Незабудка — страница 49 из 56

Приказ генерала Варела стал подлинной находкой для штаба Мадридского фронта, в нем подробно перечислены боевые задачи всех девяти колонн, подготовленных к наступлению. Теперь Берзин знал, какие боевые действия фашистов будут носить демонстративный, отвлекающий характер, а где направление главного удара.

Капитан Грейзе был среди тех немногих, кому стал известен этот приказ.

Выйдя из штаба, он, как и другие командиры, чувствовал прилив сил. Окрепла уверенность в том, что Мадрид удастся отстоять и сегодня, 7 ноября, и в послепраздничные дни. И уже не так угнетали приметы и признаки паники, какая обуяла жителей.

В штабе ломали голову: какой день в приказе генерала Варела назван днем «Д»? Никто не сумел этого расшифровать, нужно быть готовыми к тому, что день «Д» может начаться сегодня, завтра, послезавтра…

На следующий день, 8 ноября, марокканцам и наемникам из иностранного легиона, несмотря на отчаянные усилия, вновь не удалось форсировать реку Мансанарес, обтекающую западные пригороды Мадрида.

Чем ближе за спиной был Мадрид, тем больше упорства накапливалось даже у необученных бойцов, не говоря уже об интербригадах.

Многие умело делали перебежки, укрываясь в складках местности, разумно берегли патроны и не впадали в панику при приближении «юнкерсов». Теперь многие приветствовали танкистов, как полноправные боевые товарищи. А что касается самих танкистов Грейзе, то, по свидетельству Долорес Ибаррури, они «вели бои непрерывно, причем большую часть времени без поддержки пехоты, так как наши командиры еще не научились правильно использовать ее. Республиканские танки внезапно обрушивались на врага, сеяли панику в его рядах, уничтожали артиллерийские батареи.

С рассвета до заката танкисты очищали от противника подступы к городу, возвращались с темнотой, за ночь приводили в порядок машины и, опрокидывая все технические нормы и нормы человеческой выносливости, на следующее утро возвращались в бой».

Михаил Кольцов познакомил Грейзе с Долорес Ибаррури. Она часто бывала на передовых позициях и приезжала к танкистам. Хотела своими глазами посмотреть, как бьются с врагом республиканцы и их друзья — бойцы интербригады.

Арман хорошо помнил день, когда Пасионария впервые приехала в Каса дель Кампо.

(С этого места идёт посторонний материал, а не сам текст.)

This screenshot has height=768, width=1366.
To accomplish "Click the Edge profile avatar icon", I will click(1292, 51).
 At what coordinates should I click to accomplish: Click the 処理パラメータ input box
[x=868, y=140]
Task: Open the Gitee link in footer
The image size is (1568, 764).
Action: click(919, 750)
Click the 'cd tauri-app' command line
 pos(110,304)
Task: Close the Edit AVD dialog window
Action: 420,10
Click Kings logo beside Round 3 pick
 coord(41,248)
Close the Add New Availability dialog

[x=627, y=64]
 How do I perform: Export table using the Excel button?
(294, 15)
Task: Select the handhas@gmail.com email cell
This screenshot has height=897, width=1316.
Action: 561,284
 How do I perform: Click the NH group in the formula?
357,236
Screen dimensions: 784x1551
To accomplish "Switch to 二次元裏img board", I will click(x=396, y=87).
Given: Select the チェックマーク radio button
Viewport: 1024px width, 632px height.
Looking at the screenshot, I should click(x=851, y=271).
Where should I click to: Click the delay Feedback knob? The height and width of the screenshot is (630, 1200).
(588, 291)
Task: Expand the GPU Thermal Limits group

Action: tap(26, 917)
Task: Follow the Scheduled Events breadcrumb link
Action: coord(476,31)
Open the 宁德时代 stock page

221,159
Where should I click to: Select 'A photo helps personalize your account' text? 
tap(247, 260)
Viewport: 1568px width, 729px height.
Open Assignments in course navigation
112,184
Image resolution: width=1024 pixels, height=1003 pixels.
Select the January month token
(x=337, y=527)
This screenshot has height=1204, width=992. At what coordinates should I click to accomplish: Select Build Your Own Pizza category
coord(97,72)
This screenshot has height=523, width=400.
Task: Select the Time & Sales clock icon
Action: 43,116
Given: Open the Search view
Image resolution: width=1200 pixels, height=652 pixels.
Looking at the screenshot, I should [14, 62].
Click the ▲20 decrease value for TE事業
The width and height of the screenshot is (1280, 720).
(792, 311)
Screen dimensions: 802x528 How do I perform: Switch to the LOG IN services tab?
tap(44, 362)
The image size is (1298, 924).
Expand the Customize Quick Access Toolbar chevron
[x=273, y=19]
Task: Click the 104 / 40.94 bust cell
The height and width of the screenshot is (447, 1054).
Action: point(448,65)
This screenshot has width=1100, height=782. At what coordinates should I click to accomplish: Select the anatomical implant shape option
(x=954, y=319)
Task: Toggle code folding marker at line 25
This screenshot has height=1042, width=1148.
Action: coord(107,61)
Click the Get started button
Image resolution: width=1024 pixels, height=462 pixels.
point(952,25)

Время было горячее, фашисты предприняли очередную атаку.

— Я поеду с вами в танке, — твердо заявила она.

Никакие уговоры не возымели действия.

К счастью, поездка окончилась благополучно, и Арман доставил гостью на командный пункт. Он помог ей спрыгнуть с танка, вздохнул с облегчением.

Она крепко пожала ему руку и сказала по-русски:

— Спасибо, товарищ… Большое спасибо…

— Не страшно было, товарищ Долорес?

— У шахтеров в забое бывало страшнее.

— Но там же не стреляли. А здесь…

Капитан скрылся в башне…

Еще до рассвета Берзин уехал в Валенсию по дороге «номер семь», забитой паникерами и дезертирами; по этой дороге эвакуировали женщин и детей, и по ней же на днях, оставив Мадрид на произвол судьбы, тайком улепетывали министры. Правительство сочло положение Мадрида безнадежным.

Что же делать, если генерал Гришин — главный военный советник, и ему полагается ежедневно поддерживать контакт с военным министром, с коалиционным правительством.

Берзин знал, что в Мадриде положение стабилизировалось, там остается надежный штаб обороны, остаются такие боевые товарищи, как Хосе Диас, Висенте Роха, Долорес Ибаррури, Педро Чэка, Антонио Миха, группа военных советников, интербригады и дружинники, они совместными усилиями с каждым днем крепят оборону Мадрида…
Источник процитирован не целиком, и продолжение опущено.